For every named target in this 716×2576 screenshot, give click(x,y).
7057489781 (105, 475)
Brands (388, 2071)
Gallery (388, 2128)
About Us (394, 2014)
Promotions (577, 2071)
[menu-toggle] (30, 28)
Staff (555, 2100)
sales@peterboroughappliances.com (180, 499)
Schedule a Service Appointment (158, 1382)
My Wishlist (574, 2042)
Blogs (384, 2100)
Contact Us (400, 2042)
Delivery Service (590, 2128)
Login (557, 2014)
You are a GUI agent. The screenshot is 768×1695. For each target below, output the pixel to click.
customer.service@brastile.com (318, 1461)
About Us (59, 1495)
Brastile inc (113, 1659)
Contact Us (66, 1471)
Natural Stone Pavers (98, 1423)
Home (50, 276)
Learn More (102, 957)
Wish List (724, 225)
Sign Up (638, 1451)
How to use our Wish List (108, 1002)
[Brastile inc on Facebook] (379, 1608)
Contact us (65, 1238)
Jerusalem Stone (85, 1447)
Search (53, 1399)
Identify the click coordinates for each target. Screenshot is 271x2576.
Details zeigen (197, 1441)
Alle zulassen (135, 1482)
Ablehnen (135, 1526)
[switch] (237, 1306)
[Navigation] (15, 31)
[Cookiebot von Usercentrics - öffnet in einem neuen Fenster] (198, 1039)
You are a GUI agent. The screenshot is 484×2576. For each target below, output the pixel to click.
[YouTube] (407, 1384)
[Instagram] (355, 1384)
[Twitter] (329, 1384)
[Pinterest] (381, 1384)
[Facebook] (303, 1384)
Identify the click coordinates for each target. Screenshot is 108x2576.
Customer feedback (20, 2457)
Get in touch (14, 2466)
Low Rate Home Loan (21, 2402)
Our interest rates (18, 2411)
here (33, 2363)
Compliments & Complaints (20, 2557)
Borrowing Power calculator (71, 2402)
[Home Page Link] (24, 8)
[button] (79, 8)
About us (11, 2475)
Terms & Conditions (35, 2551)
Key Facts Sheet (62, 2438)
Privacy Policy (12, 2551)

= = = =

▸ Work request: Return all of the lines above exactly, with none omitted.

▸ Written response:
For every named target in this 716×2576 screenshot, give click(x,y).
7057489781 (105, 475)
Brands (388, 2071)
Gallery (388, 2128)
About Us (394, 2014)
Promotions (577, 2071)
[menu-toggle] (30, 28)
Staff (555, 2100)
sales@peterboroughappliances.com (180, 499)
Schedule a Service Appointment (158, 1382)
My Wishlist (574, 2042)
Blogs (384, 2100)
Contact Us (400, 2042)
Delivery Service (590, 2128)
Login (557, 2014)
You are a GUI agent. The screenshot is 768×1695. For each target below, output the pixel to click.
customer.service@brastile.com (318, 1461)
About Us (59, 1495)
Brastile inc (113, 1659)
Contact Us (66, 1471)
Natural Stone Pavers (98, 1423)
Home (50, 276)
Learn More (102, 957)
Wish List (724, 225)
Sign Up (638, 1451)
How to use our Wish List (108, 1002)
[Brastile inc on Facebook] (379, 1608)
Contact us (65, 1238)
Jerusalem Stone (85, 1447)
Search (53, 1399)
Identify the click coordinates for each target. Screenshot is 271x2576.
Details zeigen (197, 1441)
Alle zulassen (135, 1482)
Ablehnen (135, 1526)
[switch] (237, 1306)
[Navigation] (15, 31)
[Cookiebot von Usercentrics - öffnet in einem neuen Fenster] (198, 1039)
You are a GUI agent. The screenshot is 484×2576. For each target below, output the pixel to click.
[YouTube] (407, 1384)
[Instagram] (355, 1384)
[Twitter] (329, 1384)
[Pinterest] (381, 1384)
[Facebook] (303, 1384)
Identify the click coordinates for each target. Screenshot is 108x2576.
Customer feedback (20, 2457)
Get in touch (14, 2466)
Low Rate Home Loan (21, 2402)
Our interest rates (18, 2411)
here (33, 2363)
Compliments & Complaints (20, 2557)
Borrowing Power calculator (71, 2402)
[Home Page Link] (24, 8)
[button] (79, 8)
About us (11, 2475)
Terms & Conditions (35, 2551)
Key Facts Sheet (62, 2438)
Privacy Policy (12, 2551)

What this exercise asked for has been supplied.